For machine learning/AI engineers, it is imperative to be well-versed in programming languages and possess a deep comprehension of algorithms in order to educate machines. The need for AI programmers in fields such as cybersecurity, translation systems medicine, speech-to-text, healthcare, and natural language processing, will be unparalleled in the next ten years. The industry has a talent shortage, and the competition for professionals is fierce. Those with a postgraduate degree in AI or machine learning and practical experience with AI projects can enter this profession.

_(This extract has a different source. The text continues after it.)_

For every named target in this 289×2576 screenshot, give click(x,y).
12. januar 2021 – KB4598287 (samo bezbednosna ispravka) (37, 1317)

Data Labelling Specialists
Data labeling specialists organize raw data for machine ingestion. Without their involvement in data curation, machines would not be able to process or learn from structured information. This role is therefore essential for providing clean and organized data that enable machine learning. Hardware specialists are responsible for designing and building chips that are more efficient, stronger, dependable, and more durable. With the rapid development of technology, employers are increasingly in search of professionals who possess experienced knowledge in EC and a Master’s degree specializing in chip design.
Data Security Analysts
Data security analysts will vigilantly protect digital information from unauthorized manipulation, theft, and destruction. They will be responsible for building, maintaining, and improving security systems, ensuring authentication and authorization, and developing decryption and encryption systems. To become an IT security manager, having a postgraduate degree in security and the CISSP credential are vital prerequisites.
Conclusions
Future opportunities in the fields of AI and ML will create a demand for various professionals. The workforce will require specialists such as data scientists, AI/machine learning engineers, data labeling specialists, AI hardware specialists, and data security analysts. These professions will be unpredictable and demanding, and only those who adapt quickly will stay in the field. Despite the fact that Artificial Intelligence can analyze huge amounts of data, human discernment will always remain indispensable. The requirement for skilled workers to develop and maintain these systems will remain. The need for human judgment is demonstrated in the failure of automated cars.